Everything, by this time, was ready for a start. Our sledges were loaded five feet high with provisions and dog-food for thirty days; our fur tent was completed and packed away, to be used if necessary in intensely cold weather; bags, overstockings, masks, thick sleeping-coats, snow-shovels, axes, rifles, and long Siberian snow-shoes were distributed around among the different sledges, and everything which Gregorie, Dodd, and I could think of was done to insure the success of the expedition.
On Monday morning, Jan. 22d, the whole party assembled in front of the priest's house. For the sake of economising transportation, and sharing the fortunes of our men, whatever they might be, Dodd and I abandoned our pavoskas, and drove our own loaded sledges. We did not mean to have the natives say that we compelled them to go and then avoided our share of work and hardships.
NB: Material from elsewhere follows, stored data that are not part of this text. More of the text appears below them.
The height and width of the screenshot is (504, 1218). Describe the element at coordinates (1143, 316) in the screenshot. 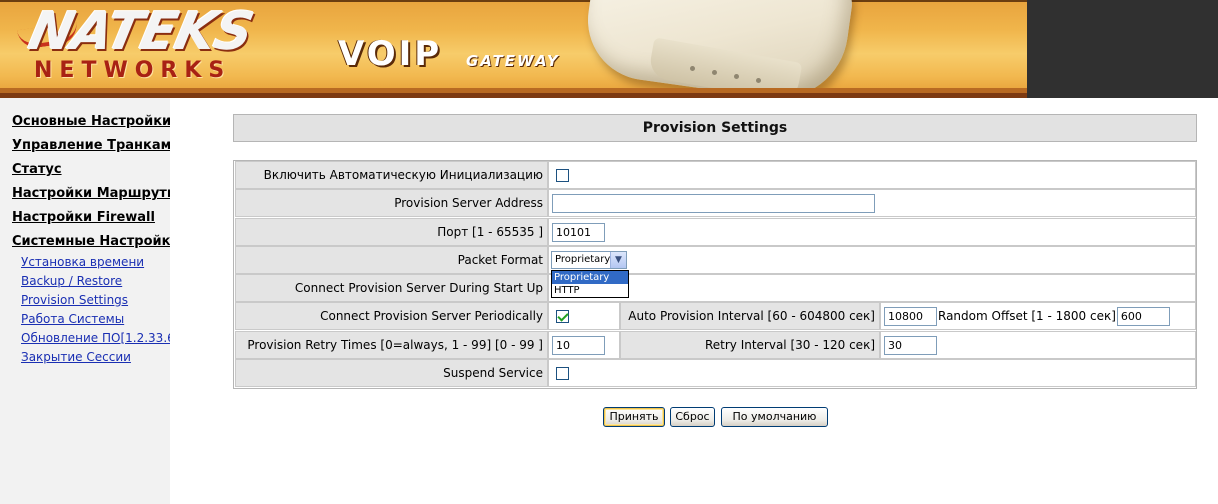

I see `random-offset-input: 600` at that location. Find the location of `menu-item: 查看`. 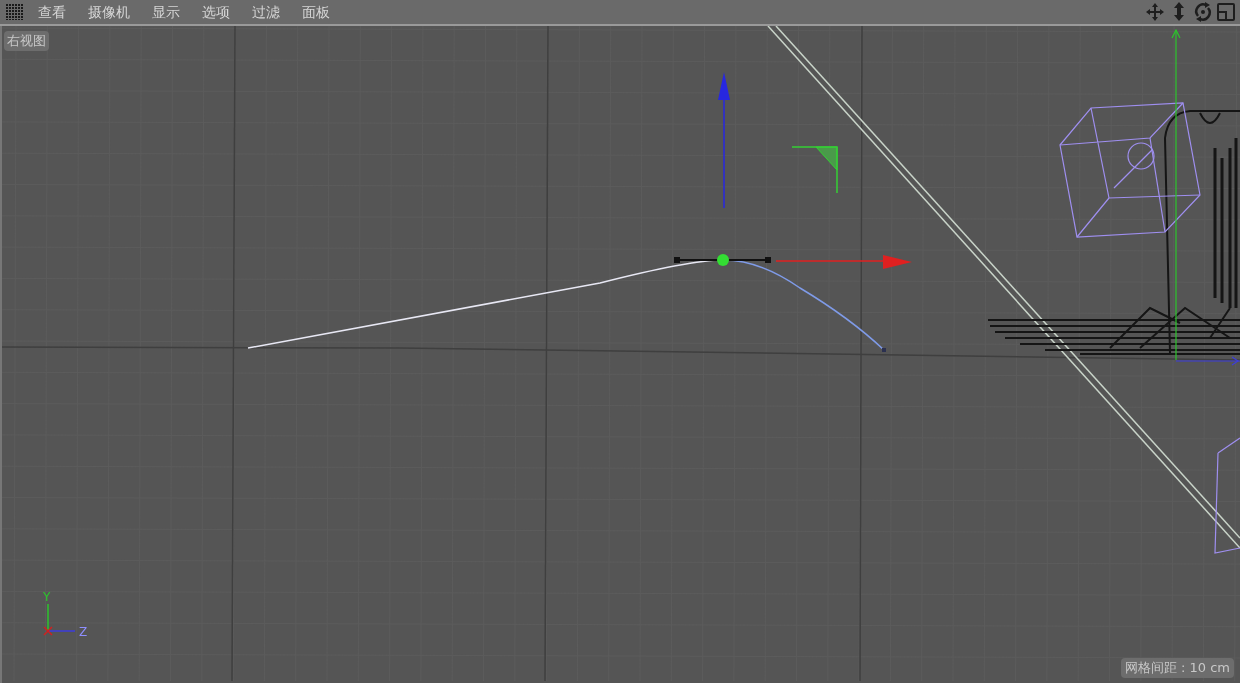

menu-item: 查看 is located at coordinates (52, 12).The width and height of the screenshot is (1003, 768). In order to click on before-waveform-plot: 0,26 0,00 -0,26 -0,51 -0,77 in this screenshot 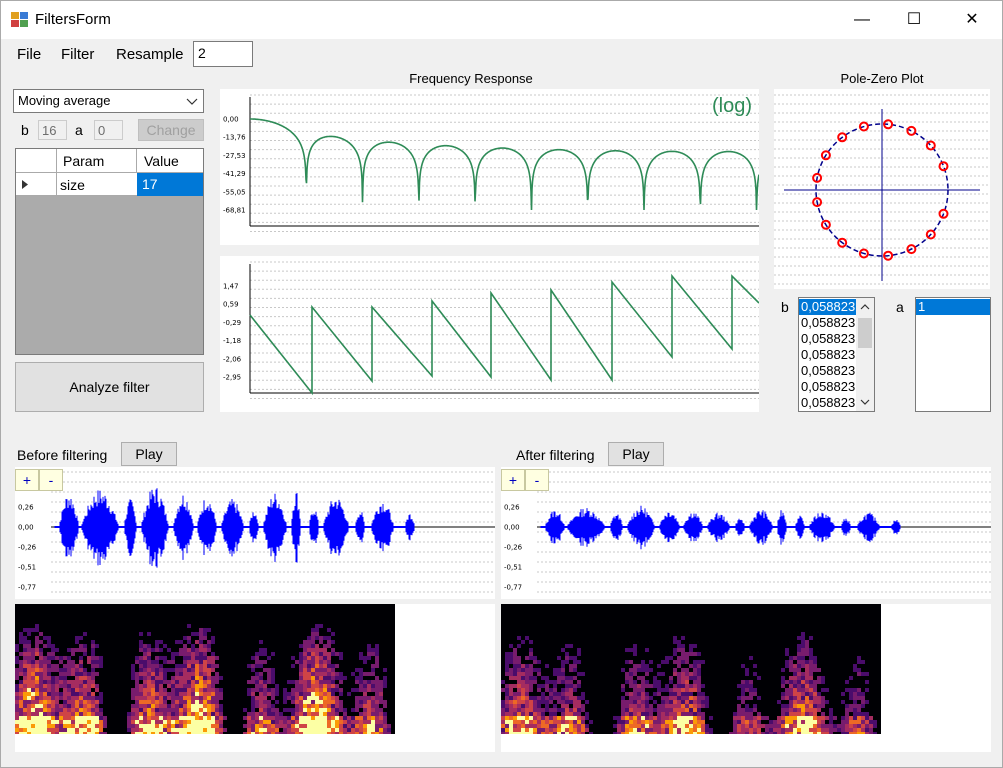, I will do `click(256, 532)`.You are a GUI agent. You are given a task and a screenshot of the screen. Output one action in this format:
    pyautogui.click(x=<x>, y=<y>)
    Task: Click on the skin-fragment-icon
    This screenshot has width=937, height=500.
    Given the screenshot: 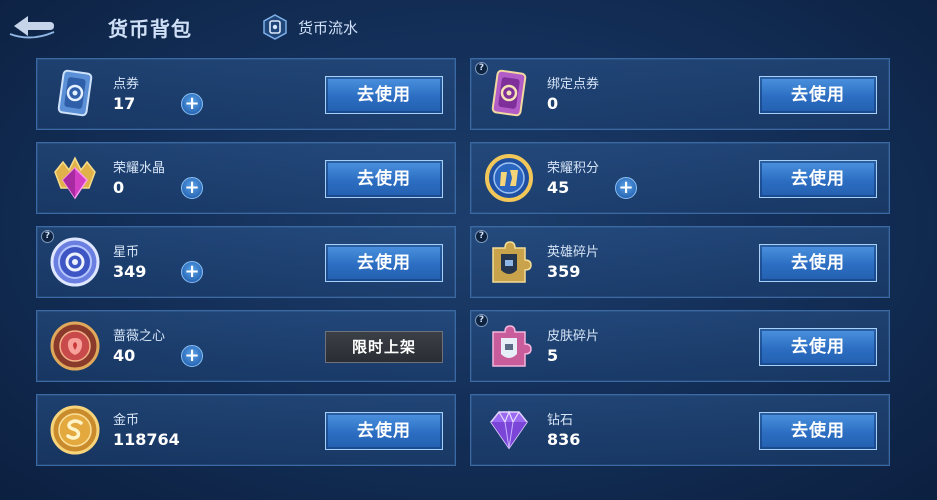 What is the action you would take?
    pyautogui.click(x=512, y=346)
    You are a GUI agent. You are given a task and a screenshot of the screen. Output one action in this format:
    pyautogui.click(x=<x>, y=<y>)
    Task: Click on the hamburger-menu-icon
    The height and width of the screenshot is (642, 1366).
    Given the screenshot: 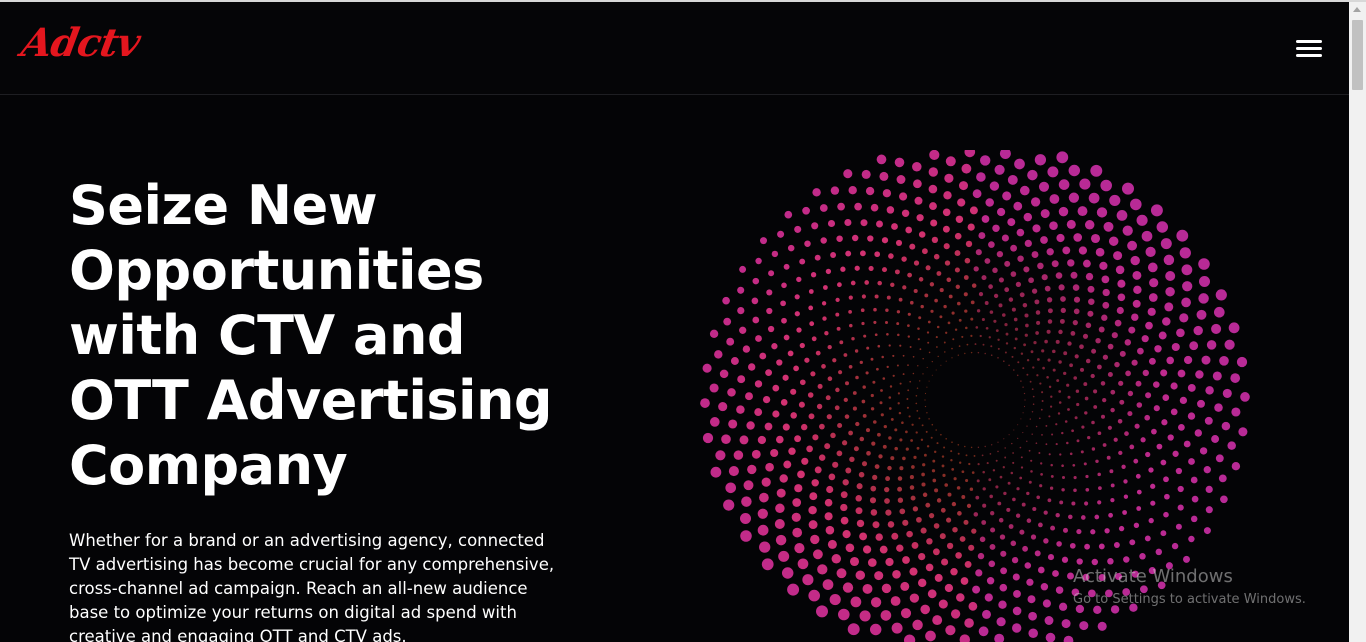 What is the action you would take?
    pyautogui.click(x=1309, y=50)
The entire population of the village, men, women, and children, turned out to see us off, and the street before the priest's house was blocked up with a crowd of dark-faced men in spotted fur coats, scarlet sashes, and fierce-looking foxskin hoods, anxious-faced women running to and fro and bidding their husbands and brothers good-bye, eleven long, narrow sledges piled high with dried fish and covered with yellow buckskin and lashings of sealskin thongs, and finally a hundred and twenty-five shaggy wolfish dogs, who drowned every other sound with their combined howls of fierce impatience.
Our drivers went into the priest's house, and crossed themselves and prayed before the picture of the Saviour, as is their custom when starting on a long journey; Dodd and I bade good-bye to the kind-hearted priest, and received the cordial "s' Bokhem" (go with God), which is the Russian farewell; and then springing upon our sledges, and releasing our frantic dogs, we went flying out of the village in a cloud of snow which glittered like powdered jewel-dust in the red sunshine.
Beyond the two or three hundred miles of snowy desert which lay before us we could see, in imagination, a shadowy stove-pipe rising out of a bank of snow - the "San greal" of which we, as arctic knights-errant, were in search.